- TASK TO CARRY OUT -
Set down all of the records word for word.
══════════
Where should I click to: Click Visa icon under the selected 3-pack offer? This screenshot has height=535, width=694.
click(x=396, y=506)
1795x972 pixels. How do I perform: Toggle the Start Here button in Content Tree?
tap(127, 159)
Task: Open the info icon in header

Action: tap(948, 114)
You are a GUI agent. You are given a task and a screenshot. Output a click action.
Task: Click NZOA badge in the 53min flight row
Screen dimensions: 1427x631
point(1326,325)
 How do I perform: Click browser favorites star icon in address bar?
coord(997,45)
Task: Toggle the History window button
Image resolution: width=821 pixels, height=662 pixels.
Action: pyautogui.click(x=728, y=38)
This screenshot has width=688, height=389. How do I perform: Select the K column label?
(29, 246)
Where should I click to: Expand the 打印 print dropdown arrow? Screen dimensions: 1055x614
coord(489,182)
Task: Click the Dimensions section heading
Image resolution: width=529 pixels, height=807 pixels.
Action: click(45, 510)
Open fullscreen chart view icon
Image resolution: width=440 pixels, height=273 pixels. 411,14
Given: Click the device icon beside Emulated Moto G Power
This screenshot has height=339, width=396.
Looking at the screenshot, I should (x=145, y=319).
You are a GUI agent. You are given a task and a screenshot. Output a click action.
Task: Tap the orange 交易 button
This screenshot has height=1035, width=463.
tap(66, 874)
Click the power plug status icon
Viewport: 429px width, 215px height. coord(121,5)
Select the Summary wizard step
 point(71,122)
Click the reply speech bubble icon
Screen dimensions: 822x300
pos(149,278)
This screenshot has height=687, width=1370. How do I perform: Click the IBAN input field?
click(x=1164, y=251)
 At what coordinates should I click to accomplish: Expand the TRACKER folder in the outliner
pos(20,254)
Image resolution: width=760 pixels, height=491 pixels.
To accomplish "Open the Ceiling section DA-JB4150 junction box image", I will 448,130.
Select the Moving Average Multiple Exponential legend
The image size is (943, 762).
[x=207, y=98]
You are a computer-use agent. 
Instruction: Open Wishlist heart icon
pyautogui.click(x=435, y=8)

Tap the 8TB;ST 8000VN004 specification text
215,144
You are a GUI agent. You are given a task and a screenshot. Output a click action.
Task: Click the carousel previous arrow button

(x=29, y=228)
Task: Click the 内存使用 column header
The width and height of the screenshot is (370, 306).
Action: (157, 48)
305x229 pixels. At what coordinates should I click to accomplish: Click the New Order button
══════════
- RESPONSE TO THIS TASK -
Where should I click to: Click Visa icon under the selected 3-pack offer? This screenshot has height=535, width=694.
click(x=396, y=506)
1795x972 pixels. How do I perform: Toggle the Start Here button in Content Tree?
tap(127, 159)
Task: Open the info icon in header

Action: tap(948, 114)
You are a GUI agent. You are given a task and a screenshot. Output a click action.
Task: Click NZOA badge in the 53min flight row
Screen dimensions: 1427x631
point(1326,325)
 How do I perform: Click browser favorites star icon in address bar?
coord(997,45)
Task: Toggle the History window button
Image resolution: width=821 pixels, height=662 pixels.
Action: pyautogui.click(x=728, y=38)
This screenshot has width=688, height=389. How do I perform: Select the K column label?
(29, 246)
Where should I click to: Expand the 打印 print dropdown arrow? Screen dimensions: 1055x614
coord(489,182)
Task: Click the Dimensions section heading
Image resolution: width=529 pixels, height=807 pixels.
Action: click(45, 510)
Open fullscreen chart view icon
Image resolution: width=440 pixels, height=273 pixels. 411,14
Given: Click the device icon beside Emulated Moto G Power
This screenshot has height=339, width=396.
Looking at the screenshot, I should (x=145, y=319).
You are a GUI agent. You are given a task and a screenshot. Output a click action.
Task: Tap the orange 交易 button
This screenshot has height=1035, width=463.
tap(66, 874)
Click the power plug status icon
Viewport: 429px width, 215px height. coord(121,5)
Select the Summary wizard step
 point(71,122)
Click the reply speech bubble icon
Screen dimensions: 822x300
pos(149,278)
This screenshot has height=687, width=1370. How do I perform: Click the IBAN input field?
click(x=1164, y=251)
 At what coordinates should I click to accomplish: Expand the TRACKER folder in the outliner
pos(20,254)
Image resolution: width=760 pixels, height=491 pixels.
To accomplish "Open the Ceiling section DA-JB4150 junction box image", I will 448,130.
Select the Moving Average Multiple Exponential legend
The image size is (943, 762).
[x=207, y=98]
You are a computer-use agent. 
Instruction: Open Wishlist heart icon
pyautogui.click(x=435, y=8)

Tap the 8TB;ST 8000VN004 specification text
215,144
You are a GUI agent. You are given a task and a screenshot. Output a click action.
Task: Click the carousel previous arrow button

(x=29, y=228)
Task: Click the 内存使用 column header
The width and height of the screenshot is (370, 306).
Action: (157, 48)
305x229 pixels. At what coordinates should I click to accomplish: Click the New Order button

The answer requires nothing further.